Et ce qui doit être une journée familiale idyllique se transforme alors en une longue attente, jusqu’à l’heure bénie de la sieste, pendant laquelle je pourrai enfin souffler. Mes enfants ont le don de me faire rêver à des jours heureux et riants en leur compagnie… et celui de transformer mes nerfs en une pelote compacte. Bien souvent, ces moments dont je me suis pourtant réjouie font surgir des profondeurs de mes tripes la terrible maman-dragon.
Ce mercredi de février, le ciel laiteux nous invite à prendre l’air et mon grand a très envie d’essayer son tout nouveau vélo sans roulettes. « Bien sûr mon chéri, justement, nous avons un stade sécurisé avec des pistes en revêtement amortissant à 100 mètres de chez nous. Parfait ! » Nous nous habillons chaudement et nous voilà partis en file indienne sur l’étroit trottoir qui mène au stade. Surveiller deux garçons sur un moyen de locomotion, en étant soi-même à pied, vous en conviendrez : c’est sport.
Le cadet roule en draisienne, l’aîné se perche sur un vélo qu’il ne maîtrise pas du tout, et moi j’avance derrière eux, stressée par la proximité des voitures qui nous frôlent à toute vitesse. C’est à ce moment que mon grand, trop impatient pour attendre d’arriver dans un environnement sécurisé, se met à pédaler. Il vacille dangereusement vers la route toute proche.
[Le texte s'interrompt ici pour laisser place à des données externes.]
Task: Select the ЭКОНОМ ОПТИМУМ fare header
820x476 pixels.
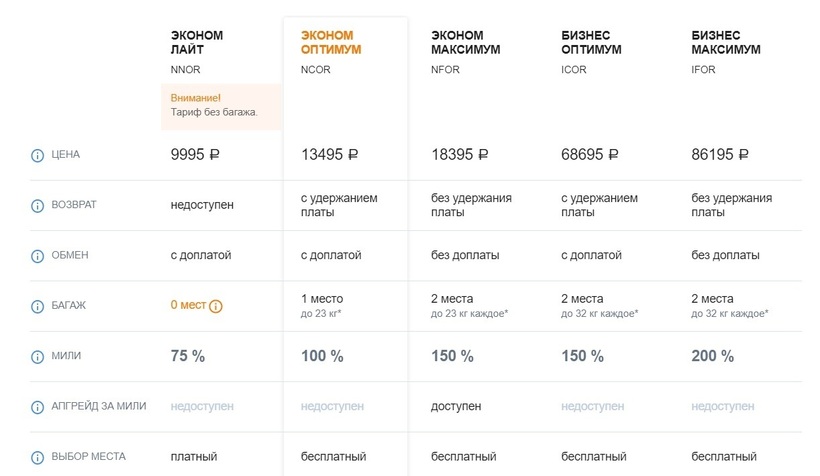Action: pyautogui.click(x=331, y=42)
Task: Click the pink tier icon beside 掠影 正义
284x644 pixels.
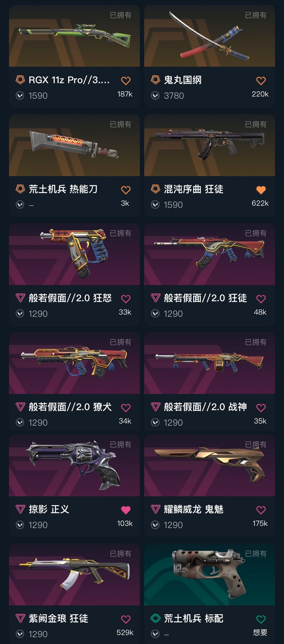Action: 20,509
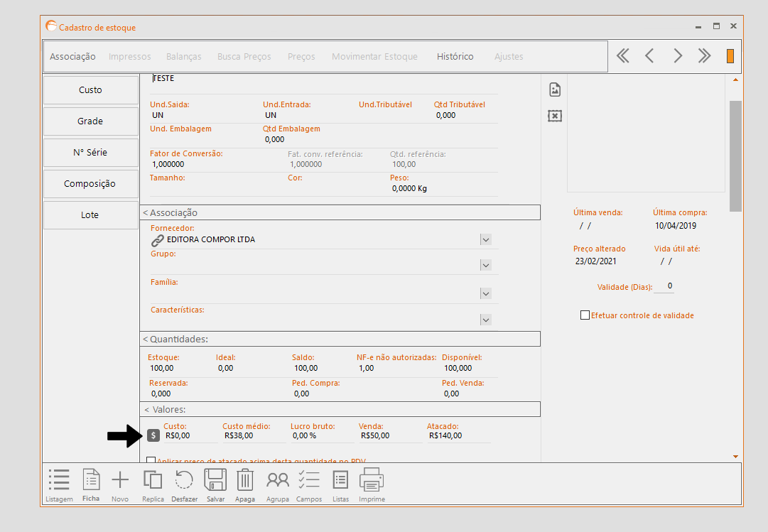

Mon cœur sombre dans ma poitrine de le voir s’éloigner de moi,
instable mais déterminé, chancelant sur son petit vélo jaune. Trop tard pour le rattraper, lui courir après ou le retenir. J’ai perdu le contrôle…
Mais il me reste les encouragements.
Je lui crie alors : « Regarde droit devant toi ! Pédale, regarde loin ! Vas-y, tu es le meilleur, tu vas y arriver ! »
Je peux l’imaginer, concentrant toutes ses forces à atteindre le bout de la rue. Moi, je suis terrifiée par les voitures, le sol inégal que la pluie a rendu glissant. Lui, se concentre sur le but à atteindre et sa confiance croît à chaque coup de pédale.
Quand il arrive au bout de la rue, il s’arrête tant bien que mal puis se retourne et me lance, très fier de lui : « T’as vu, Maman ! J’ai réussi et j’ai même pas eu peur ! »
Oui, mon chéri. Et tu aurais réussi même si Maman ne t’avait pas encouragé.
Tu as réussi parce que tu étais prêt, tu te savais capable, tu connaissais ton but.
Alors, tu as regardé ton objectif loin devant et tu t’es lancé. Tu as réussi, grâce à toi tout seul, bravo. Et tu m’as donné une belle leçon.
Ce n’est pas parce que le monde est plein de dangers que nous sommes condamnés à l’échec.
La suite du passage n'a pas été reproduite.